A esta altura, José Celestino Campusano es un autor puro y duro. Dos características que bien podrían aplicarse a la violencia suburbana que transitan sus relatos, en donde pululan matones de diverso grado, traiciones varias y mucha sangre. Es el realizador argentino que consiguió una obra prolífica haciendo foco en los barrios de clase baja y media-baja al que el cine nacional no supo o no quiso reflejar. Con obras como Vil Romance (2008) o Fantasmas de la ruta (2013), Campusano ofrece un mosaico de historias que esbozan un mundo cercano, “basadas en hechos verídicos”, como él mismo se encarga de aclarar.
El Perro Molina abre otra “épica degradada”; ahora el antihéroe es Molina (Daniel Quaranta), un delincuente en plan de retiro que mantiene determinados códigos. Cuando es necesario, los explicita; sobre todo para marcar distancia y diferenciarse de los “nuevos”. Con un personaje central, la película deambula sobre una delgadísima frontera creada a partir del vínculo entre un comisario corrupto y su esposa, Natalia, quien da un portazo y comienza a prostituirse. Molina será el intermediario entre el proxeneta de Natalia (que no tardará en enamorarse de ella) y su marido; vínculo que abre una trama en donde la traición y la lealtad serán dos posibles caminos.

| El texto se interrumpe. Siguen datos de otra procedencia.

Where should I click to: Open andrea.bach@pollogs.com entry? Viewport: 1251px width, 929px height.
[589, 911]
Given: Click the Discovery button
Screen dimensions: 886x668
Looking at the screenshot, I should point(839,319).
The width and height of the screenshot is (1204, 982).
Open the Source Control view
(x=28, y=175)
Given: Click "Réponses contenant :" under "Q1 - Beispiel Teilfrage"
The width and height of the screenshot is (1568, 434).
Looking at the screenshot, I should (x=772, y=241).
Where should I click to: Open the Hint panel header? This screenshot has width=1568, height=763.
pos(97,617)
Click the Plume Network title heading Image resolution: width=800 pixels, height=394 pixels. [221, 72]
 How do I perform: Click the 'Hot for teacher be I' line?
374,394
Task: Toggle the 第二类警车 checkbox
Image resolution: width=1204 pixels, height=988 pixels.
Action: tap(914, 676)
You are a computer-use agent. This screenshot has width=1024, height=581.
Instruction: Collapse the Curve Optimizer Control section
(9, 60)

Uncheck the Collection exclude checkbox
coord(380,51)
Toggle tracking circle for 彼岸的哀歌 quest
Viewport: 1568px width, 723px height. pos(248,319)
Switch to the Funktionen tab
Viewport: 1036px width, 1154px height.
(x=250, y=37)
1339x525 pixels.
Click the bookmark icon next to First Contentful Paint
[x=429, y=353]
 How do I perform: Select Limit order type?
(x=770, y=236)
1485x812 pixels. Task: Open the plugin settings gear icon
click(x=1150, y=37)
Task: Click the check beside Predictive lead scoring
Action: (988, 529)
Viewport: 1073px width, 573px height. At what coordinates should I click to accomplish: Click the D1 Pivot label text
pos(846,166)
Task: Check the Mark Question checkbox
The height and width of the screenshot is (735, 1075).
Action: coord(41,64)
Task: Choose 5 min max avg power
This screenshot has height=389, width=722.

Como en los film anteriores, el realizador construye un universo cohesivo, en el que las consabidas falencias (las actuaciones, sobre todo) terminan configurando una poética. Campusano no le teme a torcer las variables lingüísticas hasta el límite del artificio, a componer situaciones que oscilan entre lo pueril y lo sublime, y triunfa en casi todos los casos. Ingresar a su cine es ser testigo de un universo con sus propias reglas, en donde es posible identificarse con el sufrimiento de un personaje con connotaciones negativas, al mismo tiempo que escena a escena se redobla la apuesta por la violencia.
Aquí hay dos jóvenes delincuentes, uno “mesurado” y otro a un paso de la psicosis; hay un dilema moral (traicionar o no traicionar), y una nueva incursión en el mundo de la prostitución (como en Fantasmas de la ruta). La novedad es la estilización a la que aspira Campusano; estilización que, es cierto, hace extrañar el desparpajo y la urgencia de sus primeras películas, pero demuestra que la pulsión y el nervio que tiene su cine resiste cualquier atisbo academicista.